Given instruction. Reproduce the passage on the Southern Department between "The Southern Department was" and "and Foreign Office.", inclusive.

Text segment.
--- Begin ---
The Southern Department was a department of the government of the Kingdom of England and later the Kingdom of Great Britain from 1660 until 1782 when its functions were reorganised into the new Home Office and Foreign Office.

History
The department was initially established in 1660. It had a variety of responsibilities, including Irish policy, the Channel Islands, and foreign affairs concerning southern European powers such as France, Spain, Portugal, Switzerland, Italian states, Greece and the Ottoman Empire.   Colonial policy was also the responsibility of the Southern Department until 1768, at which time it was assigned to the newly created Secretary of State for the Colonies.  Domestic affairs in England and Wales were shared indifferently between the Southern and Northern Departments.  Scotland, which joined with England into the Kingdom of Great Britain after 1707, was at times represented by a separate Secretary of State for Scotland, though at others (1725–1741 and 1746–1782) it too was represented by the Northern and Southern Departments.
--- End ---
Dataset content.
--- Begin ---
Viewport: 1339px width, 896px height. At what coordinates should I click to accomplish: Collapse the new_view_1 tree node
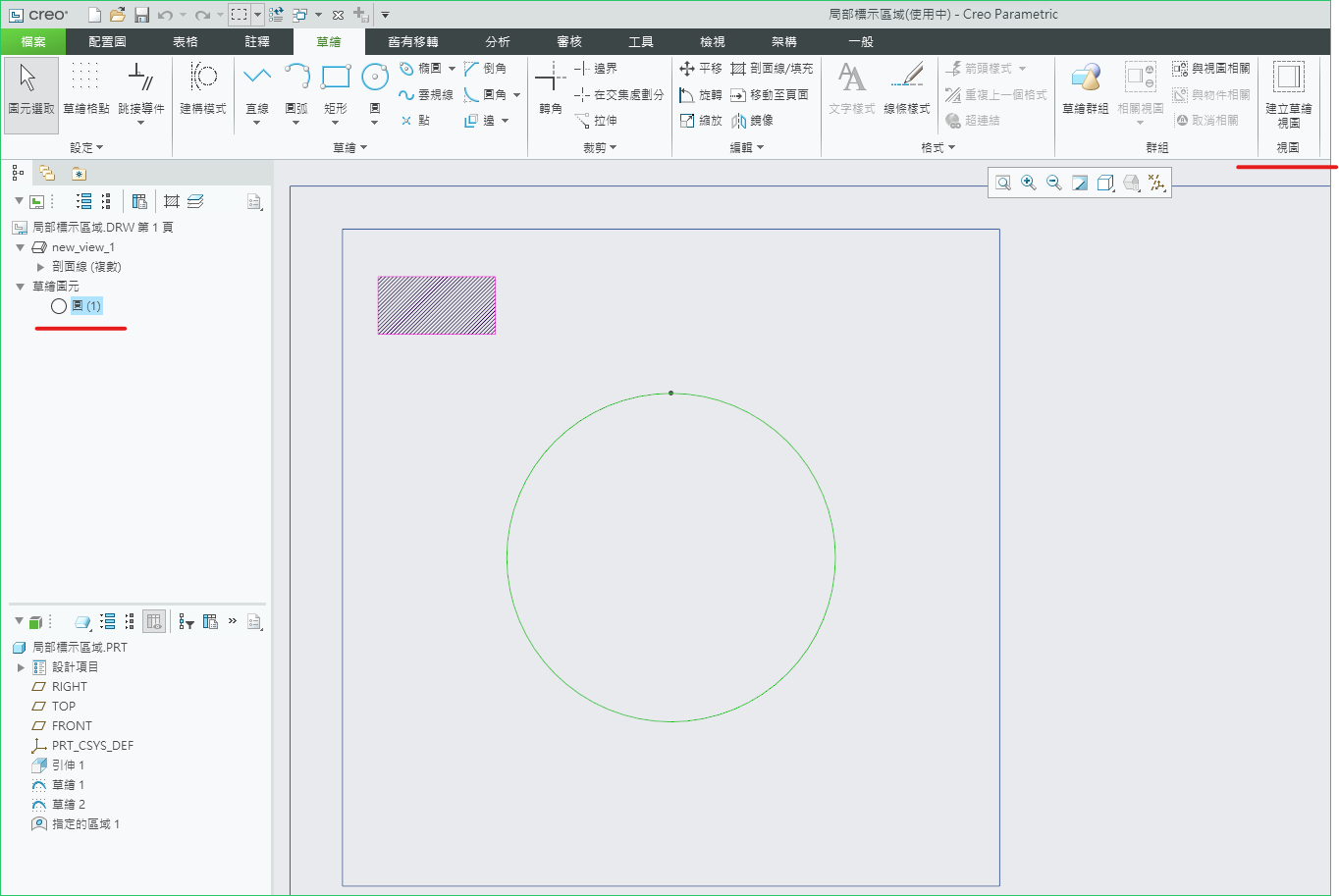(21, 247)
--- End ---
Response to the exercise.
The Southern Department was a department of the government of the Kingdom of England and later the Kingdom of Great Britain from 1660 until 1782 when its functions were reorganised into the new Home Office and Foreign Office.